Pointers are very much a language concept and very much not an architecture concept. I enjoy this particular writeup that touches on some of the distinctions. Of particular interest is the fact that the C standard itself states that two pointers are not equivalent simply by virtue of having the same address value.

https://www.ralfj.de/blog/2018/07/24/pointers-and-bytes.html

I also happen to very much enjoy this piece on how the C abstract machine has very little in common with modern architecture.

https://queue.acm.org/detail.cfm?id=3212479

This exchange was an enjoyable read. C was designed for portability because they had those PSP computers or whatever they were but the problem is that each had its own unique architecture, switch arrangement for operation and maybe even endianess. I don't know. The whole point of the matter was to make a computer language portable enough by a person's desire to write a compiler for the architecture. Why people do not like that I can not comprehend.
They don't have to, but they're commonly understood to refer to memory addresses, which, on most ISAs, are locations of octets.
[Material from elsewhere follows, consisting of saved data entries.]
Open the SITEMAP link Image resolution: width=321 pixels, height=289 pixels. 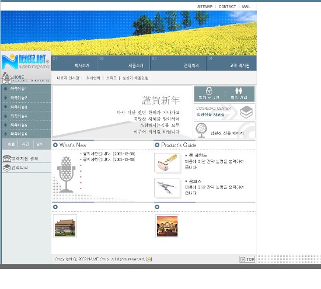pyautogui.click(x=205, y=6)
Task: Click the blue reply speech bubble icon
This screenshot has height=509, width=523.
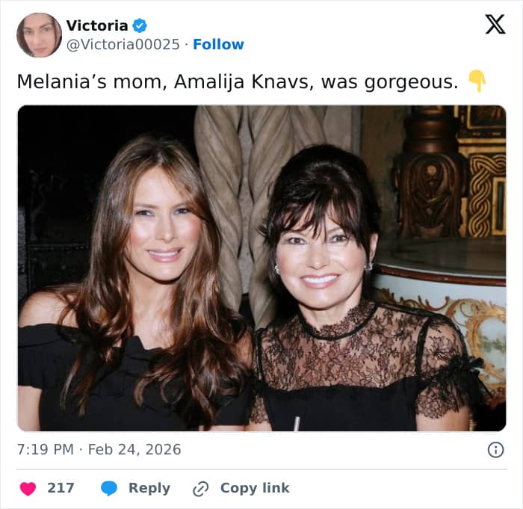Action: [109, 488]
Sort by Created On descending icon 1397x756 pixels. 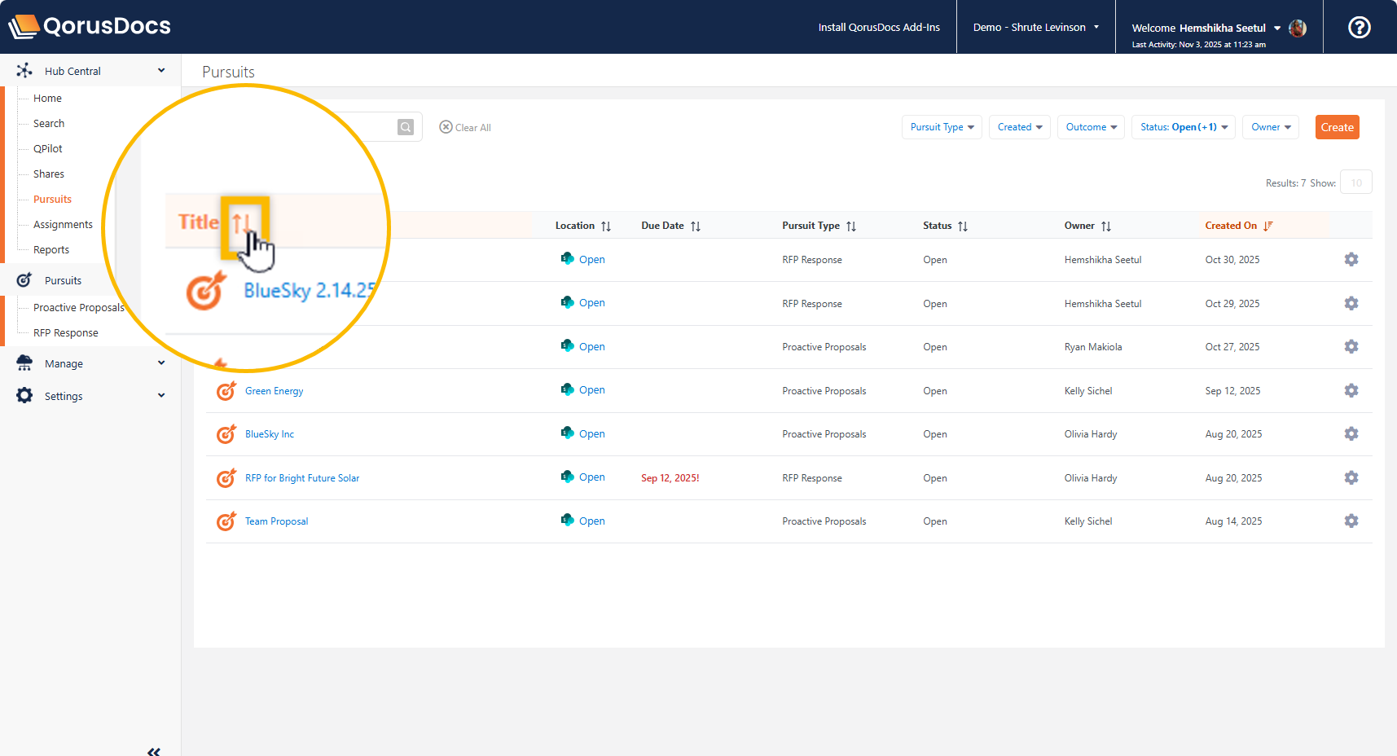point(1268,226)
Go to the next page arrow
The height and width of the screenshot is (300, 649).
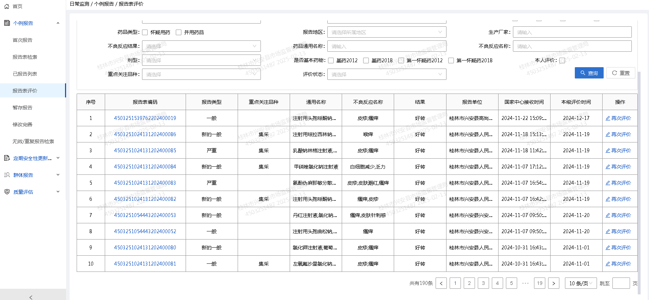(x=554, y=283)

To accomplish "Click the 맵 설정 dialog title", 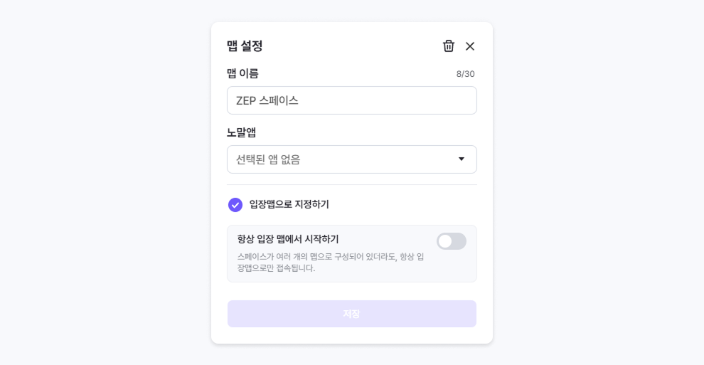I will tap(245, 46).
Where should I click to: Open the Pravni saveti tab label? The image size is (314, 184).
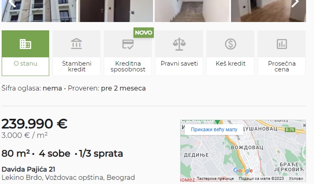[179, 64]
Even if the ISA only allows word- or dword-aligned loads from memory, the addresses still typically enumerate bytes, not words or dwords.
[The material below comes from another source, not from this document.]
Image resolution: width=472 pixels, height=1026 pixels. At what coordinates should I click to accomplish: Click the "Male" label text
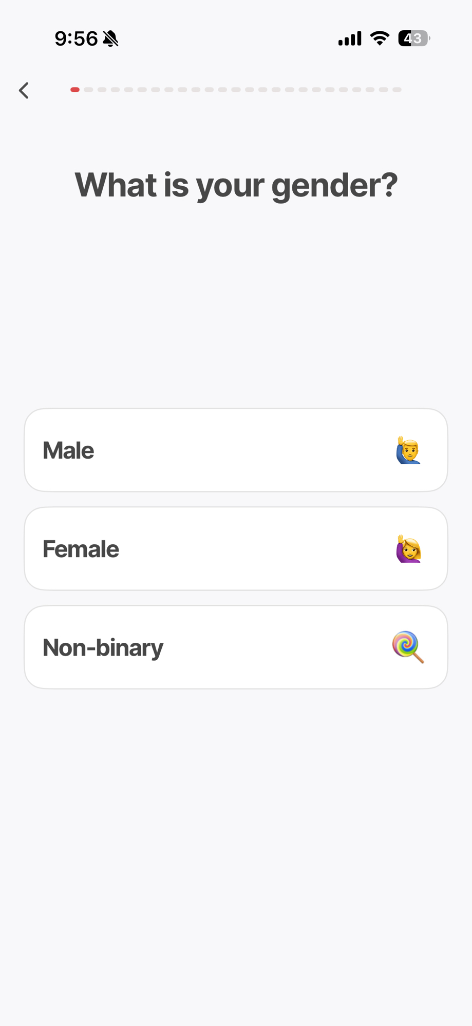[x=68, y=450]
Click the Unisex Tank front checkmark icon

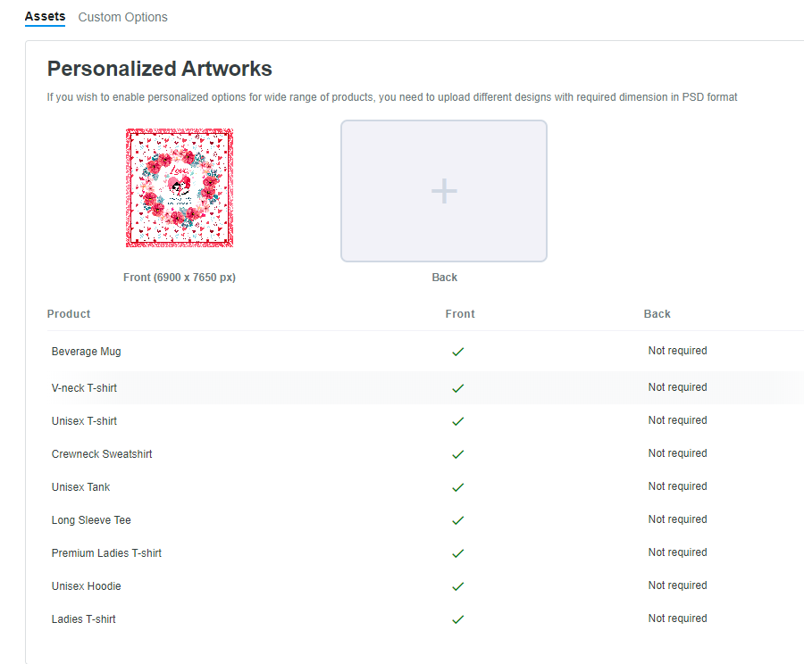458,487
Based on a quick summary of the MCS-51 that I googled up, it looks like its memory addressing scheme still assigns addresses to bytes, and has special operations that allow you to further specify a bit offset within that memory address.
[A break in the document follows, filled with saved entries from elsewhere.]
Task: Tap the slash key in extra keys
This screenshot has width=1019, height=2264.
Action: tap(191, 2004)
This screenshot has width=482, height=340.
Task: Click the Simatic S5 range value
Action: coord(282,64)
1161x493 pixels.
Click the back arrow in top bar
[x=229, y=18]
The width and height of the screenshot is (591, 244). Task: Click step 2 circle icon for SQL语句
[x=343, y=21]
> it looks like its memory addressing scheme still assigns addresses to bytes, and has special operations that allow you to further specify a bit offset within that memory address.

There are also instructions which use an addressing scheme which takes an 8-bit bit address, with the 0x00 - 0x7f corresponding to lower memory, and 0x80 - 0xff corresponding to 16 specific registers in the Special Function Register set.

The 8051 has bit addressable memory.
Isn't a byte supposed to correspond to the smallest addressable unit of memory?
The original usage of the term "byte" was to refer to fields of variable length consecutive bits on a bit-addressable machine: https://en.wikipedia.org/wiki/Byte#History

Nowadays a byte is conventionally eight bits, especially for measures like "megabyte", but the term octet is often used to avoid ambiguity. Commonly they're used for pointers, yet often only words are addressable by machine instructions (e.g. many ARM instructions take a byte address yet raise a hardware exception on use of unaligned addresses).

Interesting, but I think the notion of a byte in C is different. But I'm not able to look it up at the moment.
It is, but it's defined rather weirdly:

"byte: addressable unit of data storage large enough to hold any member of the basic character set of the execution environment"

Hence why the type that corresponds to it is "char"! Beyond that, the only thing that kinda sorta implies that it's the smallest addressable unit is the definition of CHAR_BIT:

"number of bits for smallest object that is not a bit-field (byte)"

I think in other words what you say is that the C standard defines sizeof(char) = 1; so that 1 is one byte and that char must be one byte however different architectures can have an addressable space of a size different than 8 bits, 1 byte is not always 8 bits.

This might be why the code space alphabet is defined by the standard so it will at least put an emphasis on 8 bits == 1 byte.

C definitely doesn't require bytes to have 8 bits - it only requires them to have at least 8 bits. And there are architectures on which C char has as many bits as int (SHARC).

The question, though, was about whether it's the minimum addressable unit of memory. In the C memory model, it is, but by implication - you can't have two pointers that compare non-equal, but differ by less than 1, so a type with sizeof==1 is by definition the smallest you can uniquely address. However, the C memory model doesn't have to reflect the underlying hardware architecture.

It may well vary depending on which C standard you're talking about. ISO C defines both a byte and a char as at least long enough to contain characters "of the basic character set of the execution environment". They must be uniquely addressable. Although it seems their definitions don't preclude them from being different, or from sub-bytes being uniquely addressable by pointers.